2019年はA代表、五輪代表ともに一段と重圧がかかる。森保監督(右)の支援体制が必要だ=共同

2019年はA代表、五輪代表ともに一段と重圧がかかる。森保監督(右)の支援体制が必要だ=共同

横内コーチと和田コーチの穴はU-16代表の斉藤俊秀コーチ、U-19代表の秋葉忠宏コーチが埋め、下田崇GKコーチ、松本良一フィジカルコーチとともにA代表で森保監督を補佐する。

強化日程重複で仕事が難しく

U-21代表は20年の東京五輪を目指すチーム。日本のサッカーにとってこれまでの「五輪代表」にも増して重要な位置付けのチームだ。昨年来、五輪のための強化をA代表の強化日程と重複して行うようになっている。17年10月に五輪代表監督に就任した森保氏が18年5月にA代表コーチになり、さらに7月にはA代表監督を兼任することになったため、仕事が難しくなった。

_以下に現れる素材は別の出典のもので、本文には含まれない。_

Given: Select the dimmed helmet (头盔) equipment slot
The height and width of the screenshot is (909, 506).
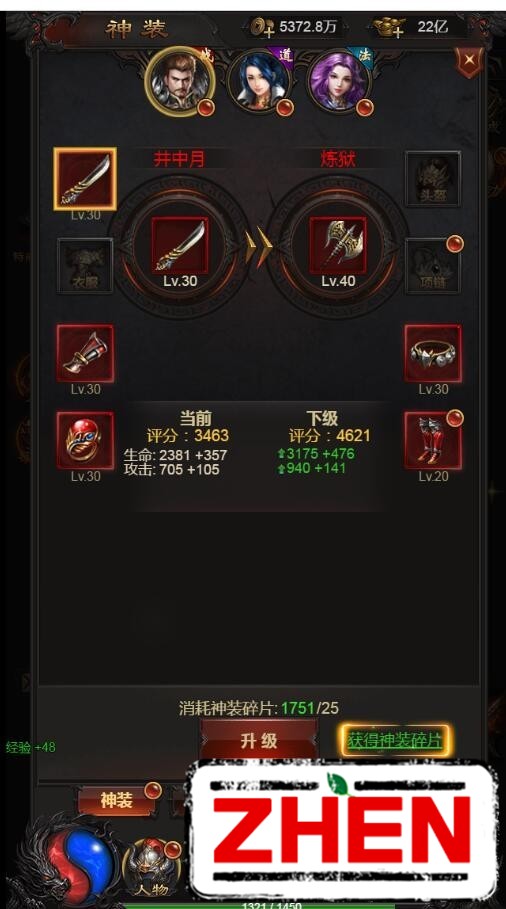Looking at the screenshot, I should pyautogui.click(x=433, y=179).
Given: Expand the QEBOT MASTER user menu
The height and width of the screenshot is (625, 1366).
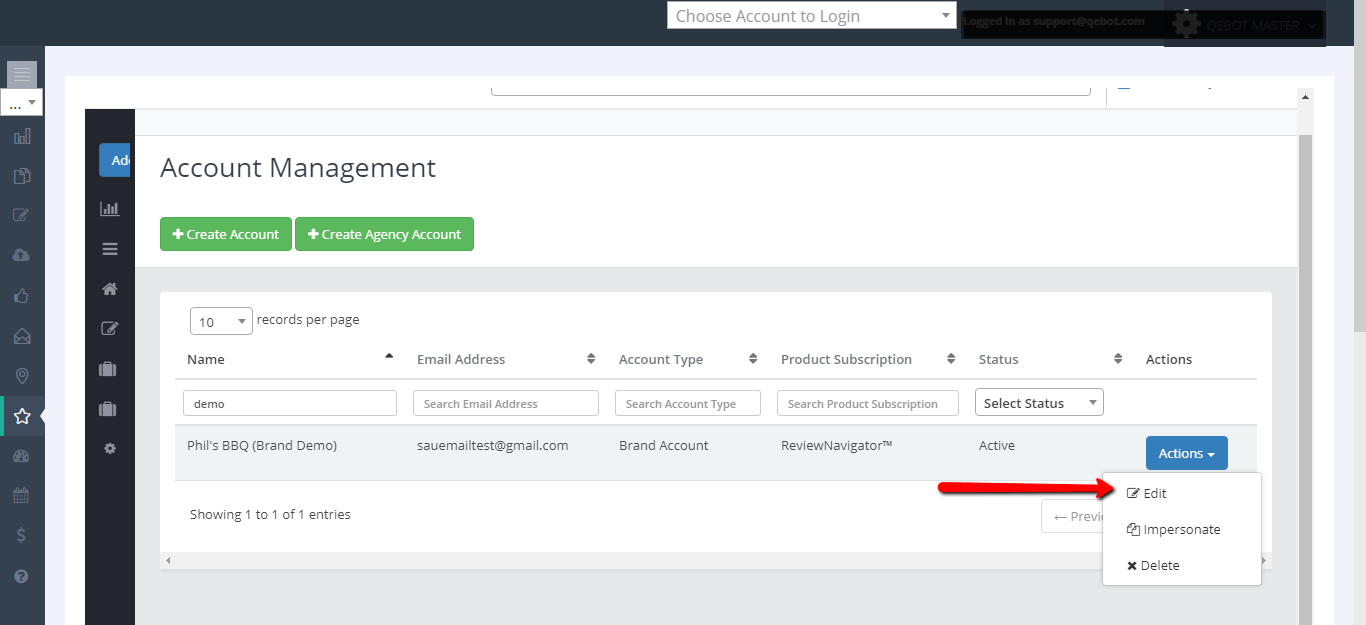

8月には、U-21代表を率いてアジア大会(インドネシア)を戦っていた森保監督が、9月のA代表戦のメンバー発表をインドネシアで行うという「非常事態」も起こった。アジア大会では決勝まで戦ったため、森保監督とスタッフは帰国後そのまま新生A代表の初戦が予定されていた札幌に直行、翌日からの合宿に備えた。

A代表と五輪代表の監督兼任は初めてのことではない。1998年から2000年にかけてフィリップ・トルシエ氏が両チームを兼任し、02年ワールドカップに向けての準備を進めた。トルシエ氏は99年のU-20日本代表監督も兼任した。だが、このころは日程的にも両代表の活動が重複しておらず、トルシエ氏は両代表を無理なくこなすことができた。いまとは状況がずいぶん違ったのだ。

A代表監督就任を要請するに当たって、日本サッカー協会は新たに五輪代表監督を立てることも提案した。しかし、「兼任」は森保監督の考えだった。